The basis of Mr. Parton's work is, as the basis of every satisfactory biography must be, the writings of its subject. "After all," he says, "Dr. Jared Sparks's excellent edition of the 'Life and Works of Franklin,' is the source of the greater part of the information we possess concerning him.... The libraries, the public records, and the private collections of England, France, and the United States, were so diligently searched by Dr. Sparks, that, though seven previous editions of the works of Franklin had appeared, he was able to add to his publication the astonishing number of six hundred and fifty pieces of Dr. Franklin's composition never before collected, of which four hundred and fifty had never before appeared in print. To unwearied diligence in collecting Dr. Sparks added an admirable talent in elucidating. His notes are always such as an intelligent reader would desire, and they usually contain all the information needed for a perfect understanding of the matter in hand. Dr. Sparks's edition is a monument at once to the memory of Benjamin Franklin and to his own diligence, tact, and faithfulness." We take great pleasure in copying this passage, both because it seems to illustrate the spirit which Mr. Parton brought to his task, and because the value of Mr. Sparks's labors have not always been so freely acknowledged by those who have been freest in their use of them.

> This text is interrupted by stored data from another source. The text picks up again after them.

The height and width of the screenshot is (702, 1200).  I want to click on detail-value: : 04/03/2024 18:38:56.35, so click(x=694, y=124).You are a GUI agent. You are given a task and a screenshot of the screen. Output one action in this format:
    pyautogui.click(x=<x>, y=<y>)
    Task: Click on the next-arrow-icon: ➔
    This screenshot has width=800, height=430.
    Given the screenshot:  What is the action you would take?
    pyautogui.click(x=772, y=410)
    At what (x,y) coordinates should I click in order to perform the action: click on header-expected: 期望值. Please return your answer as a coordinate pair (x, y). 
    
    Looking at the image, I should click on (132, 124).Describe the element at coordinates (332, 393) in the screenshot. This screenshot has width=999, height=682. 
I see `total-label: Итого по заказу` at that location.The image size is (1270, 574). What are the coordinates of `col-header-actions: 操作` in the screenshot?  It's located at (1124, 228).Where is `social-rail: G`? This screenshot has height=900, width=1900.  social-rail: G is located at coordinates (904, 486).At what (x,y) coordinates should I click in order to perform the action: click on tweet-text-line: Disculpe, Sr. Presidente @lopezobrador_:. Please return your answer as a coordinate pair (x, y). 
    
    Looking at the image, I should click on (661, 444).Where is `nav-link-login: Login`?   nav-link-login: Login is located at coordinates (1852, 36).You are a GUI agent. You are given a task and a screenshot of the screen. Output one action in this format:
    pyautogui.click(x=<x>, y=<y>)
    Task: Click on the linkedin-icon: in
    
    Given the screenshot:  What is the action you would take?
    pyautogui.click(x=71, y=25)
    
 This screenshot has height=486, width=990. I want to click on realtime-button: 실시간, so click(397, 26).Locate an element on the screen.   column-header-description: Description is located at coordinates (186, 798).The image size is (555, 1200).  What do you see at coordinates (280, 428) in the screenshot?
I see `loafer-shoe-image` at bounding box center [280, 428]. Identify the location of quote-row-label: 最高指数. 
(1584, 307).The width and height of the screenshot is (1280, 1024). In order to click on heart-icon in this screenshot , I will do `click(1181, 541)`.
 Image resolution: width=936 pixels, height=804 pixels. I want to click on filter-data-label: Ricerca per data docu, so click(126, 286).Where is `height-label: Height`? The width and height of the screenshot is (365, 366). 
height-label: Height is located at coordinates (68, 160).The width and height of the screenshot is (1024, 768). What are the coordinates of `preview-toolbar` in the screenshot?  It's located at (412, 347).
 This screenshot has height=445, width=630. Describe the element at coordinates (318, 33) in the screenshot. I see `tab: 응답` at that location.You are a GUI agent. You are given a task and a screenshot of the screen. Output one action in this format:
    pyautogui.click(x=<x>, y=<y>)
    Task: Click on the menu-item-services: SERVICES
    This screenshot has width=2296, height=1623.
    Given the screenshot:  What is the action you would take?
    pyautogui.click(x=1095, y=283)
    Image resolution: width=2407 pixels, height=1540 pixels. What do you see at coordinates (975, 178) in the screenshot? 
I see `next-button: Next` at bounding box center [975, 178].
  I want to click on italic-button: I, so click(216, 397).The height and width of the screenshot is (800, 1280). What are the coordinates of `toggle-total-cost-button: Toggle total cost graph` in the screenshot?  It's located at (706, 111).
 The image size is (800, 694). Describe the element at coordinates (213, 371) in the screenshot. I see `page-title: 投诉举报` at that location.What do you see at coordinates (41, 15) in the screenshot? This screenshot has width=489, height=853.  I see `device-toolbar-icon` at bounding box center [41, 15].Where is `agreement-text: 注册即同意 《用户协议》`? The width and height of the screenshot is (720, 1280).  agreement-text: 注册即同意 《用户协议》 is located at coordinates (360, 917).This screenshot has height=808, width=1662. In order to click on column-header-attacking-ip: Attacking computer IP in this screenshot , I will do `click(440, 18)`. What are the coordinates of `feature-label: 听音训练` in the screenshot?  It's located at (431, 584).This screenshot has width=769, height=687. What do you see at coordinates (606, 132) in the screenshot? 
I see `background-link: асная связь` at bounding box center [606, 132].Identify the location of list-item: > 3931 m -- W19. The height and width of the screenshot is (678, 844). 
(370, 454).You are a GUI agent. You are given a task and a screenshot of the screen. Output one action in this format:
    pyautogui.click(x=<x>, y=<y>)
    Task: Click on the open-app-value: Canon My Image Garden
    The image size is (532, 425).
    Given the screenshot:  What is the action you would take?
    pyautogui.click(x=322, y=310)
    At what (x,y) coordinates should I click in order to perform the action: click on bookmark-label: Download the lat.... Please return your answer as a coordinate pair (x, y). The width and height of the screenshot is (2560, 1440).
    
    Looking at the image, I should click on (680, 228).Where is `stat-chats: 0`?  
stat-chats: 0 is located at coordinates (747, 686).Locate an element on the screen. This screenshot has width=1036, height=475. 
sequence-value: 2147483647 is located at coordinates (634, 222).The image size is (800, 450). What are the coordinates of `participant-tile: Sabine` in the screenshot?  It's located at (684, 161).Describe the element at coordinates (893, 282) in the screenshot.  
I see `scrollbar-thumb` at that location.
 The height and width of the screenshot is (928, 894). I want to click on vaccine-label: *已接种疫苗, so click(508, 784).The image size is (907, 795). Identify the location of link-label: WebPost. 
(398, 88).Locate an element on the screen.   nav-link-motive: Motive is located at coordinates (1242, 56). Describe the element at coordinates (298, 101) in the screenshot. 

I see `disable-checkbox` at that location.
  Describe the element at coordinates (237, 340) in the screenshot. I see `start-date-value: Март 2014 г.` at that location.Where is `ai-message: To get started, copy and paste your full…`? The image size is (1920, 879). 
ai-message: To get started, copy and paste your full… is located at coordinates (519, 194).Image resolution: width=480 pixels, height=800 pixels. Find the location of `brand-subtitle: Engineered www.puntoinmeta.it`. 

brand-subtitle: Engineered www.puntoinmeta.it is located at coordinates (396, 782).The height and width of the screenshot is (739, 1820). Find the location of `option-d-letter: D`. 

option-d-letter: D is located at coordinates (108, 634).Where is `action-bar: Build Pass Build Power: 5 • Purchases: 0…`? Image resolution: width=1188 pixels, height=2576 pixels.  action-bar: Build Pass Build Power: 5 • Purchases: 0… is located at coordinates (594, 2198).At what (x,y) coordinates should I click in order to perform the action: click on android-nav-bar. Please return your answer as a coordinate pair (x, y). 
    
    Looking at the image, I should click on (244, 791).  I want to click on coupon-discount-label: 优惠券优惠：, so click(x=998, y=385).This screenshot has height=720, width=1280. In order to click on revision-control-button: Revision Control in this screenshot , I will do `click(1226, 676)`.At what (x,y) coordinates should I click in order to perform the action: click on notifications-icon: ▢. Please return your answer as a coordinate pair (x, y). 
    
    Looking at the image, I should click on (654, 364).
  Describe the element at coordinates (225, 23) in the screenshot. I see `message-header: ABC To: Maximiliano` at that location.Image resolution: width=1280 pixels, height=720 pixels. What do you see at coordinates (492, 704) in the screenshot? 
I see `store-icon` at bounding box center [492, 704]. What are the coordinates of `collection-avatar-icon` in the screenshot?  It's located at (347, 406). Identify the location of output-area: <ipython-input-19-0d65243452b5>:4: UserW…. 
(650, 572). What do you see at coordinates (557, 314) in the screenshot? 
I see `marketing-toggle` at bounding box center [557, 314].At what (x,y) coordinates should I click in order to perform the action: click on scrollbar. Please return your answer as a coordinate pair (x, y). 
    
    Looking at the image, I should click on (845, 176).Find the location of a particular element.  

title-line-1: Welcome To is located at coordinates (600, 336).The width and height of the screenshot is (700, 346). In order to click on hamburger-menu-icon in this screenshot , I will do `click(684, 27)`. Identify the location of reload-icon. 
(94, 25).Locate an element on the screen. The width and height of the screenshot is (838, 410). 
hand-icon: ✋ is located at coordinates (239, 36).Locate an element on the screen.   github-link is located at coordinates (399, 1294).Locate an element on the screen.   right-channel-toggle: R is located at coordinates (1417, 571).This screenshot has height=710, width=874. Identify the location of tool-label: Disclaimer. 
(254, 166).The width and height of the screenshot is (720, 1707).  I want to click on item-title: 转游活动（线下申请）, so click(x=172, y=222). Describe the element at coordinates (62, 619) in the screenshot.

To a careful study of those volumes Mr. Parton has added patient and extensive research among the newspapers and magazines of the time, and, apparently, a wide range of general reading. Thus he has filled his work with facts, some curious, some new, and all interesting, as well in their bearing upon the times as upon the man. He is a good delver, a good sifter, and, what is equally important, a good interpreter,—not merely bringing facts to the light, but compelling them to give out, like Correggio's pictures, a light of their own. He possesses, too, in an eminent degree, the power of forming for himself a conception of his subject as a whole, keeping it constantly before his mind in the elaboration of the parts, and thus bringing it vividly before the mind of the reader. Franklin's true place in history has never before been assigned him upon such incontrovertible evidence.

If we were to undertake to name the parts of this work which have given us most satisfaction, we should, although with some hesitation, name the admirable chapters which Mr. Parton has devoted to Franklin's diplomatic labors in England and France. In none of his good works has that great man been more exposed to calumny, or treated with more barefaced ingratitude by those who profited most by them, than in bringing to light the dangerous letters of Hutchinson and Oliver. Even within the last few years, the apologetic biographer of John Adams repeats the accusation of moral obliquity in a tone that would hardly have been misplaced in a defence of Wedderburn. Mr. Parton tells the story with great simplicity, and, without entering into any unnecessary disquisition, accepts for his commentary upon it Mr. Bancroft's wise, and, as it seems to us, unanswerable conclusion. "Had the conspiracy which was thus laid bare aimed at the life of a minister or the king, any honest man must have immediately communicated the discovery to the Secretary of State: to conspire to introduce into America a military government, and abridge American liberty, was a more heinous crime, of which irrefragable evidence had now come to light."

Never, too, was philosopher more severely tried than Franklin was tried by the colleagues whom Congress sent him, from time to time, as clogs upon the great wheel which he was turning so skilfully. And this, too, Mr. Parton has set in full light, not by the special pleading of the apologist, but by the documentary researches of the historian.